New export strategy launched, but barriers remain

With export revenues having only increased by around US$2 billion over the past five years, Myanmar is aiming to boost its exports in the next five years by adding new sectors to its National Export Strategy (NES).

Gems and jewellery, the digital economy, fruits and vegetables, agricultural product-based food products and industrial art products have been added to the NES 2020-2025, which replaces the first NES 2014-2019, said U Aung Soe, director general at the Trade Promotion Department.

Notably, the new sectors appear to involve higher value-add and selected across a wider spectrum of industries compared to the current NES, which prioritises raw commodities including rice, pulses, oilseed crops, marine products, textile and garments and wood and wood products.

Last year, exports hit US$ 14.8 billion. For the ten months to January in the current fiscal year, exports totaled US$ 14.1 billion.

However, there are still weaknesses in quality and mass production cannot be carried out just yet. The most important thing for export promotion is to increase production. During the last five years for example, farmers were not able to achieve economies of scale for crops like rice or coffee due to the lack of technology and were unable to take advantage of export opportunities, U Aung Soe said.

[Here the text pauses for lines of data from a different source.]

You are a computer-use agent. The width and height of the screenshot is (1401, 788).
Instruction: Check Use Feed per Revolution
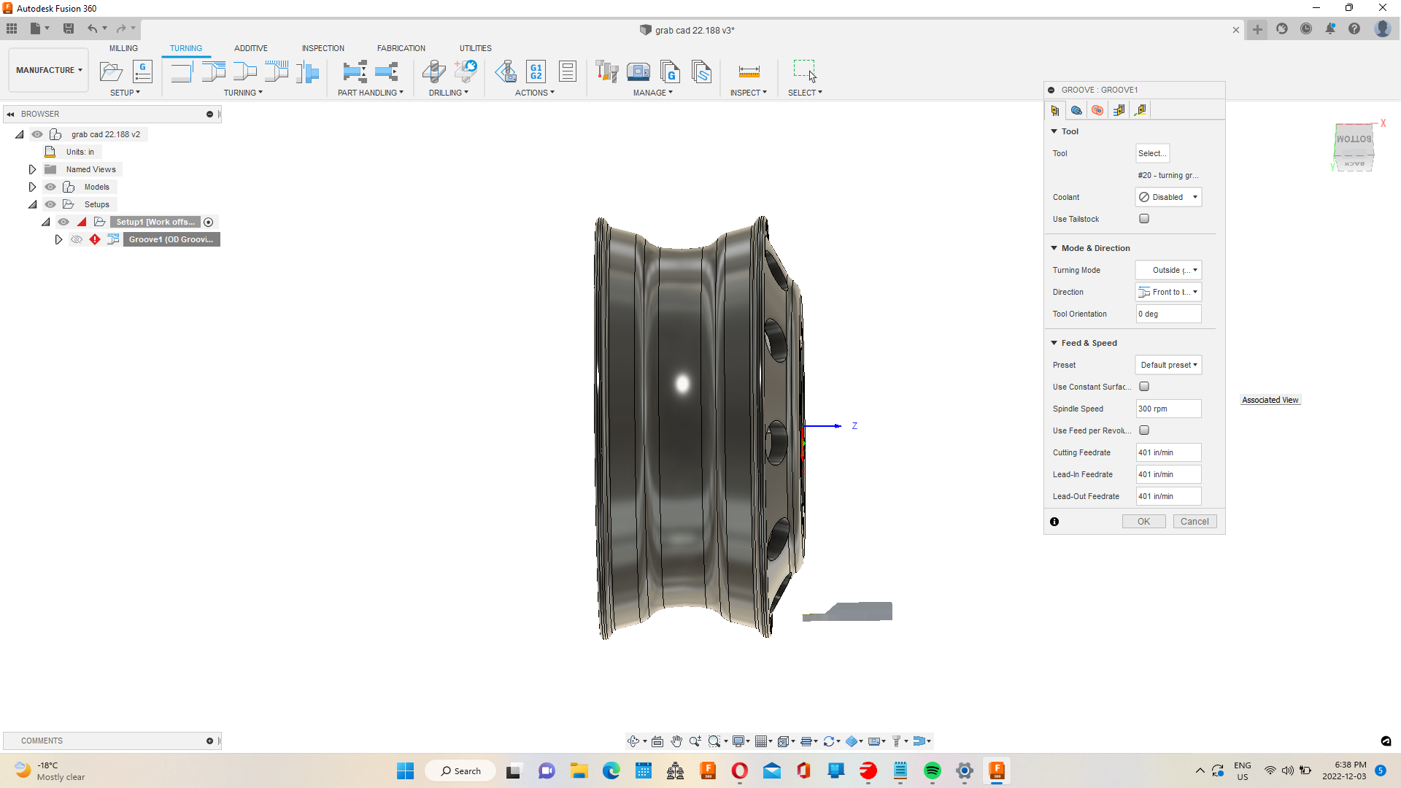(x=1143, y=430)
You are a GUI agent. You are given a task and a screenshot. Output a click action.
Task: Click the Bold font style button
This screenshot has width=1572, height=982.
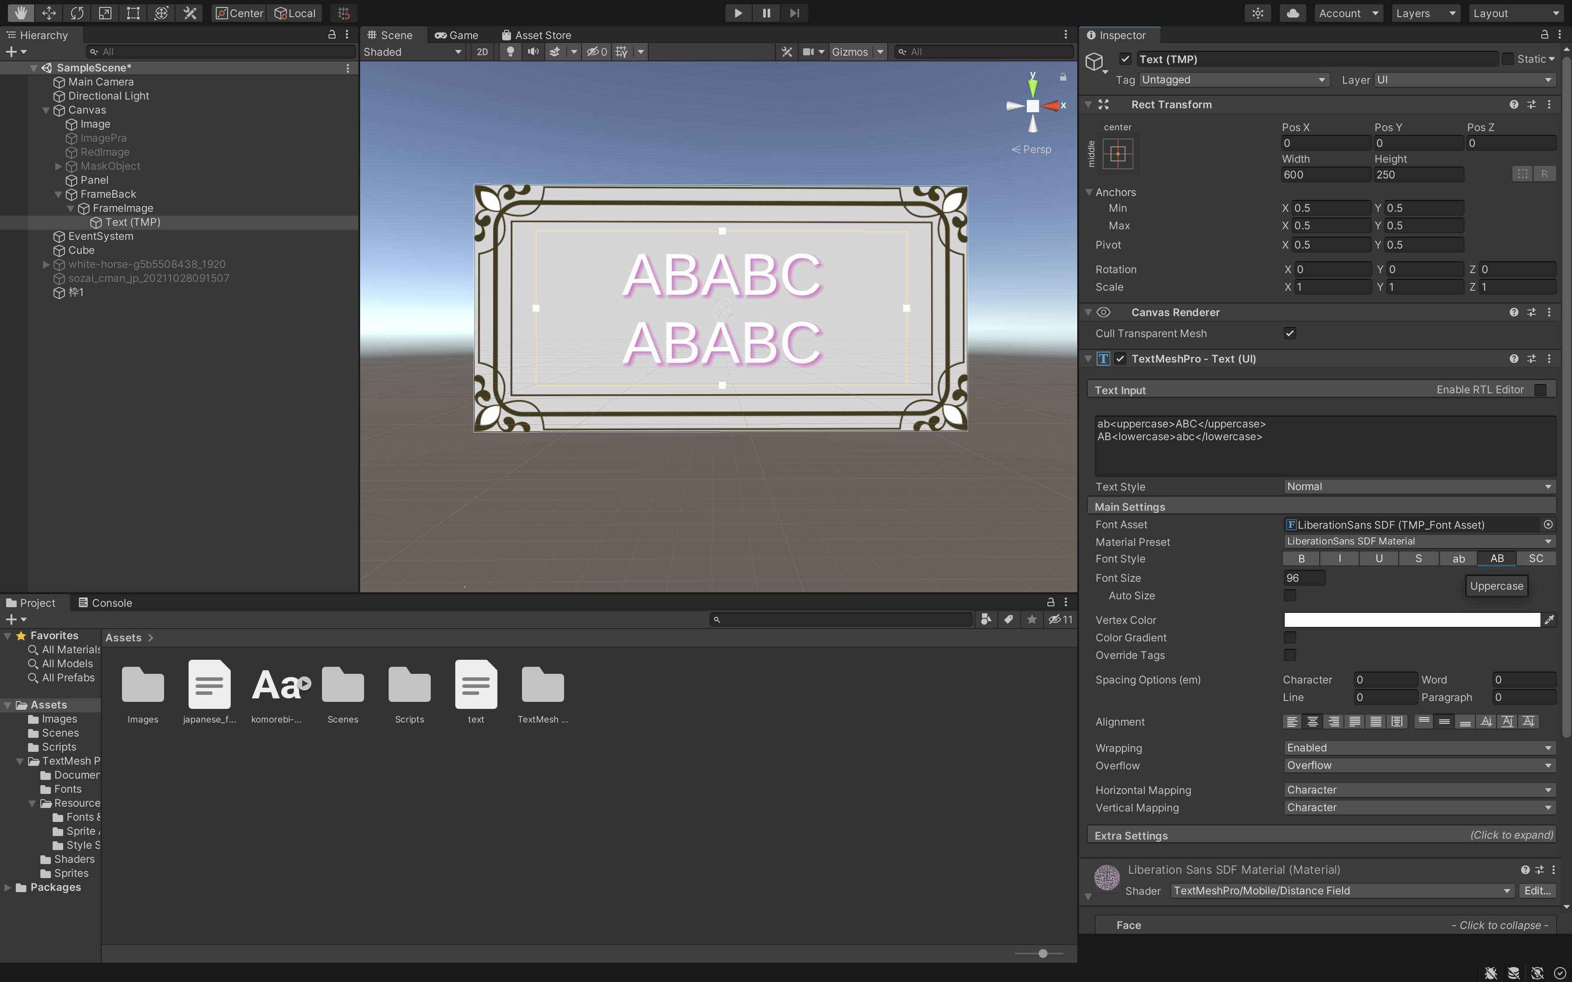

“There are also a lot of issues we still face, such as the lack of infrastructure, a good economic environment, production processes and technology along the supply chain. For example, there is a need to expand the livestock breeding industry. However, breeders face technical challenges and lack of knowledge compared to neighbouring countries,” he said.

It’s a similar story in other industries. In fisheries, for example, wild supplies have lessened, so fishermen have turned to fish farming and aquaculture. Yet, they lack the knowledge to scale and expand. In Myanmar, the volume of fish produced in fish farms is three times less that of Vietnam.

“Demand for crops like avocadoes and coffee, which is available in Myanmar, is increasing across the world. But we are not able to produce sustainably here. There’s still a lot to be done to help develop the export sector,” U Aung Soe said.

He added that the first five years has not been enough for the government to deploy the reinforcements each sector needs to scale, add value and sell internationally. “Therefore, they need to continuously implement the NES over the next five years and give priority to the areas that should be expanded.”

But Myanmar economist Dr Aung Ko Ko said that although the government has launched a second five-year term for the NES, if local products are still substandard and the prices are still high with low production rates, the development of the export sector will remain slow.

“The main value of a product is in the quality and price. Prices will be high as long as the production cost is high and if there is no economies of scale. Production costs will be high because land is expensive, access to electricity is still lacking and capital is still lacking. So even though the government intends to support this sector, industries will require private sector cooperation to move forward,” he said.

Importantly, businesses and farmers themselves need to exercise discipline and cooperate with the government to grow the export sector. Dr Aung Ko Ko said that in agriculture, unfettered planting of crops which lack demand has pulverised prices and the public’s refusal to accept higher electricity charges are among the factors holding the sector back.

Meanwhile, despite the need for more funds, the government continues to cut tax to appease the public. “It is important to have effective cooperation between the government and the public. The export sector is expected to improve if all stakeholders are working together,” said U Nay Lin Zin, a local trader.

U Aung Soe added that “if exports are to be increased, export prices should be in line with the international market prices, if not less. To achieve this, there needs to be fewer brokering stages between the manufacturers or producers and the consumers. Brokers benefit neither the manufacturers nor the consumers so these stages need to be minimised.”

At this point in time though, for the country’s export sector to strengthen, there remains a need for the private sector to contribute capacity building and technical know-how for manufacturing high-value products, stronger access to financial support, more people paying taxes and better access to data.

Likewise, the government needs to provide more port facilities, upgrade roads for better transportation and also relieve trade barriers.

To be sure, big steps have been taken to encourage growth in exports since 2014, such as expanding the list of commodities which don’t need an export license, allowing the export of finished products produced from local and foreign joint ventures and relaxing import restrictions for farming machineries.

Similarly, with the launch of Myanmar National Trade Portal, information like custom tariff rates, export procedures, trade facilitation criteria set by the World Trade Organisation and market prices have been readily provided.

To improve capital access, Central Bank of Myanmar allowed trade financing by local banks in November 2017. In 2019, it extended such grants to foreign banks.

Meanwhile, the government is also taking measures to increase electricity generation to meet demand and is planning to reduce its subsidies burden by seeking advice to change tariff rates.

What’s clear is that all these measures will not happen overnight, especially with the government stretched for funds. Growth and development in the export sector is expected to be a long term endeavour.